Exploration prior on (algorithm, protocol):
- msg < 16 KiB: Tree + LL (alpha-bound; TE-CCL Figure 3 evidence)
- 16 KiB - 1 MiB: Tree or Ring + LL128 (transition zone)
- msg >= 1 MiB: Ring + Simple + max nChannels (beta-bound; pipelining-friendly)
- On SHARP-capable fabric and AllReduce, also explore CollNet/NVLS above 1 MiB (TE-CCL's "in-network copy halves time" regime).
Exploration budget allocation.
- More exploration budget on heterogeneous fabrics where TE-CCL showed Ring/Tree are far from optimal (NDv2, DGX2, AMD).
- Less on canonical NVLink-symmetric DGX1 where Ring is already near-optimal.
- Topology-fingerprint-conditioned exploration noise.
Reward shaping.
- Primary:
r = -collective_wall_clock_us. - Optional secondary: penalize p99 tail latency to discourage the "lucky-fast" schedule that becomes catastrophic under interference — exactly the failure mode TE-CCL flags as future work.
- Primary:
Research positioning. TE-CCL is a static, open-loop schedule synthesizer for centrally-managed clusters with stable topology. DynamICCL is the run-time, closed-loop, congestion-adaptive layer that picks among schedules (including TE-CCL-emitted ones) and tunes NCCL parameters. The papers are orthogonal layers in the same stack — their composition (TE-CCL synthesizes; DynamICCL selects + tunes) is the natural deployment.
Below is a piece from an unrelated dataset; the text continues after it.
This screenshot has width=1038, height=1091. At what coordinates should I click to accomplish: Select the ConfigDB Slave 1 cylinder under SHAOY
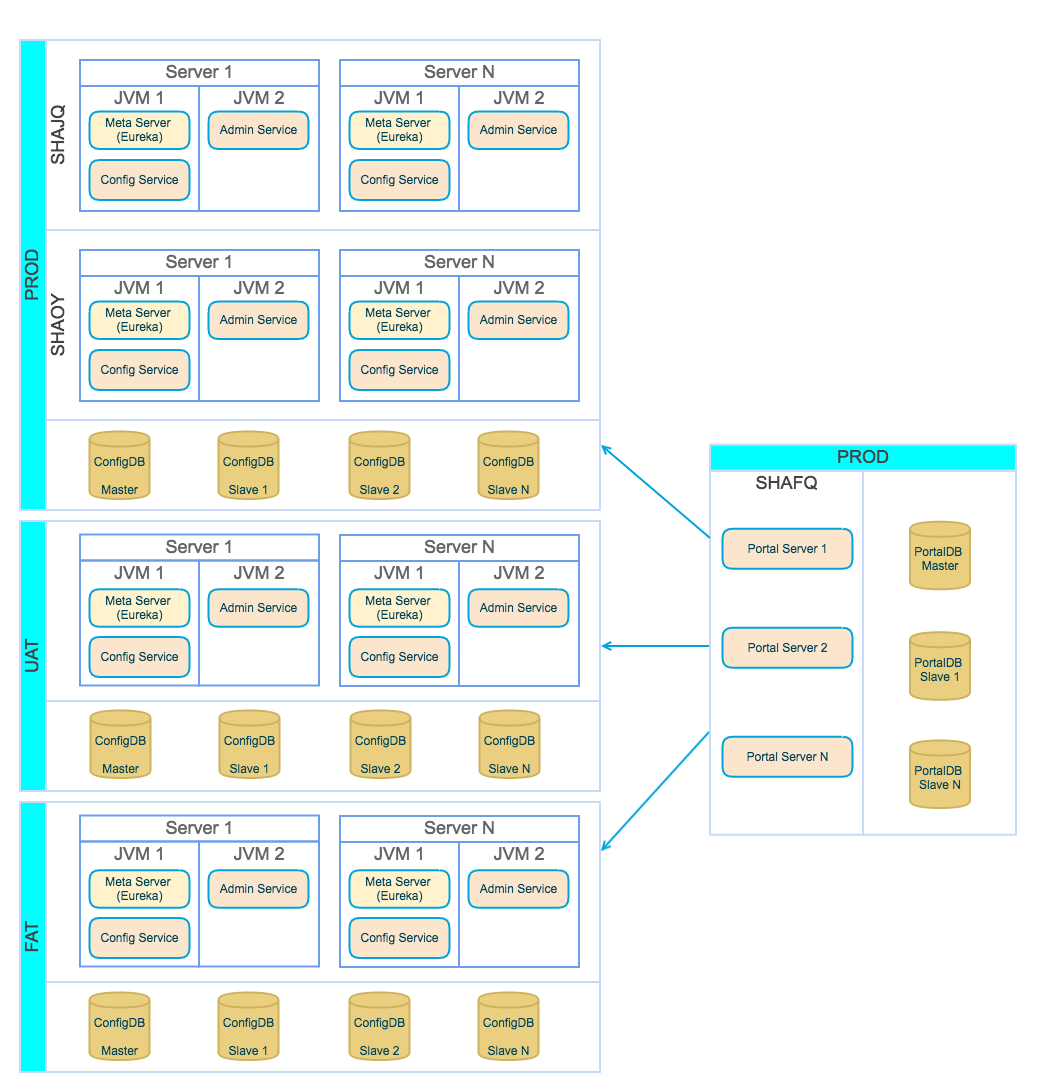coord(248,464)
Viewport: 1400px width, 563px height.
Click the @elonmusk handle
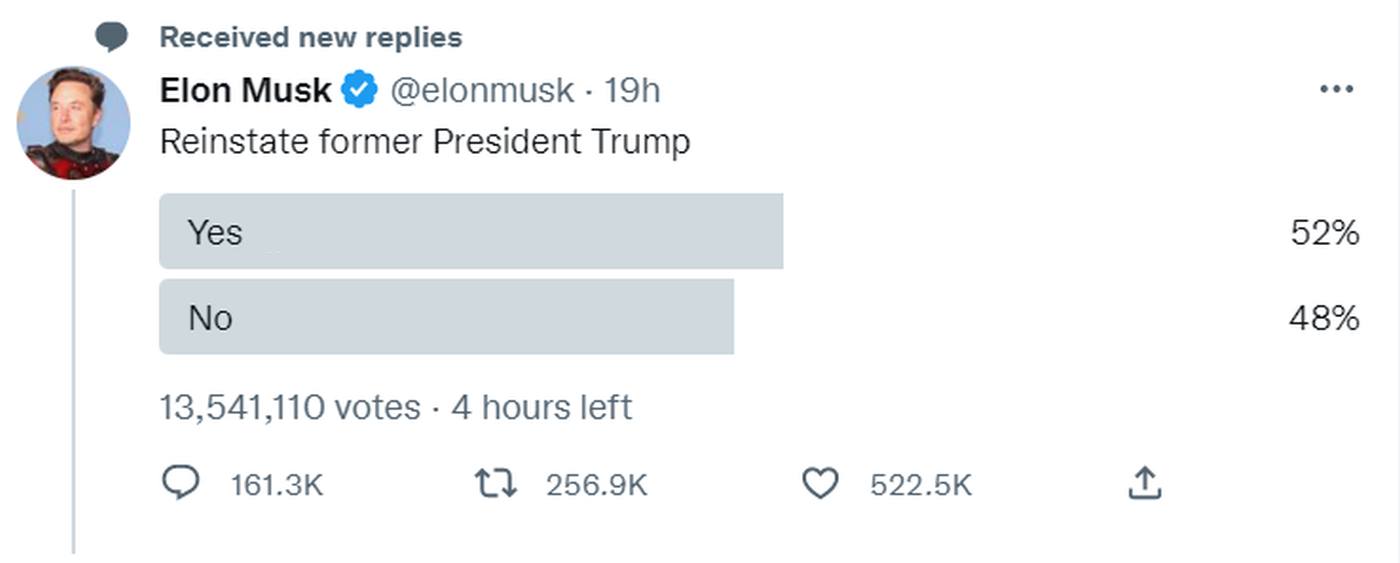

Open-problem alignment. TE-CCL Section 8 lists four open problems. DynamICCL directly addresses three:
- Multi-tenant / unknown topology: DynamICCL's online RL learns from observed runtime feedback regardless of topology change.
- Compute-aware AllReduce: DynamICCL's reward is end-to-end wall-clock, which already includes reduction-kernel time.
- Stragglers / failures: DynamICCL's recent-timing-window feature lets the policy detect and route around interference. The fourth problem (hardware-specific lowering) belongs to the MSCCLang/GC3 layer, not DynamICCL.